Discovery of quinazolin-4-one-based non-covalent inhibitors targeting the severe acute respiratory syndrome coronavirus 2 main protease (SARS-CoV-2 Mpro)
- Eur J Med Chem. 2023 Sep 5:257:115487. doi: 10.1016/j.ejmech.2023.115487.
- 1. Department of Medicinal Chemistry, School of Pharmacy, China Pharmaceutical University, Nanjing, 210009, China.
- 2. Department of Pharmacology, School of Life Science and Technology, China Pharmaceutical University, Nanjing, 210009, China.
- 3. Key Laboratory of Medical Molecular Virology (MOE/NHC/CAMS), Shanghai Institute of Infectious Diseases and Biosecurity, School of Basic Medical Sciences, Fudan University, 200032, Shanghai, China.

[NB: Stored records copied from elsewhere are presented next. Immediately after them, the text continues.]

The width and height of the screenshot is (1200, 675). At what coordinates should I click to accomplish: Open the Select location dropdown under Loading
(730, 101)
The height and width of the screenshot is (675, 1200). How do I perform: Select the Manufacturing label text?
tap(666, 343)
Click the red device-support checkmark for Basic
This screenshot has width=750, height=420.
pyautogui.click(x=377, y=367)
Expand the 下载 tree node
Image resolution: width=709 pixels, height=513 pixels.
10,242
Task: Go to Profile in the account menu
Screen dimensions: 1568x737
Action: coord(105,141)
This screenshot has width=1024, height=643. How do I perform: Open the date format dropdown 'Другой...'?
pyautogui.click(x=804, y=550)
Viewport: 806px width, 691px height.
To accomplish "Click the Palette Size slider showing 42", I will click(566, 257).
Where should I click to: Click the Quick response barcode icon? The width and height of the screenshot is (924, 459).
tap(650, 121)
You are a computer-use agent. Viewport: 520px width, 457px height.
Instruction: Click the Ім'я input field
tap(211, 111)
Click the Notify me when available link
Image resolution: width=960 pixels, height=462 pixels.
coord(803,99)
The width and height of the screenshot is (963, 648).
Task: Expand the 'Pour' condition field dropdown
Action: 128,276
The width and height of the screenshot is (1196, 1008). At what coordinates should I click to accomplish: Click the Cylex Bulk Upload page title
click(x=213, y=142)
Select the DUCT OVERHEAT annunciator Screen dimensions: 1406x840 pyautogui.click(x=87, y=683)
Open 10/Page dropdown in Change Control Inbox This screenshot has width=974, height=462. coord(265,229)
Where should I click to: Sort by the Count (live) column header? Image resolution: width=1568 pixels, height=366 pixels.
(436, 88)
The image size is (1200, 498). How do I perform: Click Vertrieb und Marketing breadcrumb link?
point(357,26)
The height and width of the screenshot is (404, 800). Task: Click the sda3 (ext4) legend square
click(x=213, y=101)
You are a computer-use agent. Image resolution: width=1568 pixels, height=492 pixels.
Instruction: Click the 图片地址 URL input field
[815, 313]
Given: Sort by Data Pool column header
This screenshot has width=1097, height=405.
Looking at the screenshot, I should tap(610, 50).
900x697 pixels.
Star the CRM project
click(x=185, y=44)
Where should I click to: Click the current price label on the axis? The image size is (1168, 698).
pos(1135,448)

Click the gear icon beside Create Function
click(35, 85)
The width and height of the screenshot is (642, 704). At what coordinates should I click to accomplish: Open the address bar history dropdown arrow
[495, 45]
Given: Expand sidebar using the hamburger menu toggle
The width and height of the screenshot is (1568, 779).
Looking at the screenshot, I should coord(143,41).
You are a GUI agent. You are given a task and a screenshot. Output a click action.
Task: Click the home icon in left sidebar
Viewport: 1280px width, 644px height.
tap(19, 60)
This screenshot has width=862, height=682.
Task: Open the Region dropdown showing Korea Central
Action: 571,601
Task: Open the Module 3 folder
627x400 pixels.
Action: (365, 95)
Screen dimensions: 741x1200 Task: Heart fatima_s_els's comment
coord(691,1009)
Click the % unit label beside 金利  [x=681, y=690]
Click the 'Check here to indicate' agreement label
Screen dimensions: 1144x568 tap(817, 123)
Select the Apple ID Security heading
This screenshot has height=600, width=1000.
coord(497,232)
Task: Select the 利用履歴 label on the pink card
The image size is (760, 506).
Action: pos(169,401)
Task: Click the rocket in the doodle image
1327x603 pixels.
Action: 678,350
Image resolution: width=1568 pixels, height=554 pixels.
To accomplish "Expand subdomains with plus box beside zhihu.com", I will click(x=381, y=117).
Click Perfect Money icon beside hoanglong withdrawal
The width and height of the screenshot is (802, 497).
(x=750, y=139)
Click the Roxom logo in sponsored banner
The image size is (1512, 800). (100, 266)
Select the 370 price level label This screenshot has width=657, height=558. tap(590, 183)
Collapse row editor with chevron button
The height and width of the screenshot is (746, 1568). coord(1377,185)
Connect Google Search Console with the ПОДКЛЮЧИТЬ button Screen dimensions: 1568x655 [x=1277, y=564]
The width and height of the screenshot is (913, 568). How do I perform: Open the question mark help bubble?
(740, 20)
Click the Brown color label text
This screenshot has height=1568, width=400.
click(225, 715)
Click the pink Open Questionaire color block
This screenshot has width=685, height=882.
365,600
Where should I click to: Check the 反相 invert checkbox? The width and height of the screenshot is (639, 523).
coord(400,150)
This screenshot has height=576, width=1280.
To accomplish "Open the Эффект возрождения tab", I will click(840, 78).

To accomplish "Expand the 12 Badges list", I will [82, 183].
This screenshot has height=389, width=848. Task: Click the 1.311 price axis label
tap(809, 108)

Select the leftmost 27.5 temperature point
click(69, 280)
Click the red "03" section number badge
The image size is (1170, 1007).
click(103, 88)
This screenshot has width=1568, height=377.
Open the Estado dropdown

- 4. Key Laboratory of Medical Molecular Virology (MOE/NHC/CAMS), Shanghai Institute of Infectious Diseases and Biosecurity, School of Basic Medical Sciences, Fudan University, 200032, Shanghai, China. Electronic address: [email protected].
- 5. Department of Pharmacology, School of Life Science and Technology, China Pharmaceutical University, Nanjing, 210009, China. Electronic address: [email protected].
- 6. Department of Biomedical Engineering, School of Engineering, China Pharmaceutical University, Nanjing, 210009, China. Electronic address: [email protected].
The COVID-19 pandemic caused by SARS-CoV-2 continues to pose a great threat to public health while various vaccines are available worldwide. Main protease (Mpro) has been validated as an effective anti-COVID-19 drug target. Using medicinal chemistry and rational drug design strategies, we identified a quinazolin-4-one series of nonpeptidic, noncovalent SARS-CoV-2 Mpro inhibitors based on baicalein, 5,6,7-trihydroxy-2-phenyl-4H-chromen-4-one. In particular, compound C7 exhibits superior inhibitory activity against SARS-CoV-2 Mpro relative to baicalein (IC50 = 0.085 ± 0.006 and 0.966 ± 0.065 μM, respectively), as well as improved physicochemical and drug metabolism and pharmacokinetics (DMPK) properties. In addition, C7 inhibits viral replication in SARS-CoV-2-infected Vero E6 cells more effectively than baicalein (EC50 = 1.10 ± 0.12 and 5.15 ± 1.64 μM, respectively) with low cytotoxicity (CC50 > 50 μM). An X-ray co-crystal structure reveals a non-covalent mechanism of action, and a noncanonical binding mode not observed by baicalein. These results suggest that C7 represents a promising lead for development of more effective SARS-CoV-2 Mpro inhibitors and anti-COVID-19 drugs.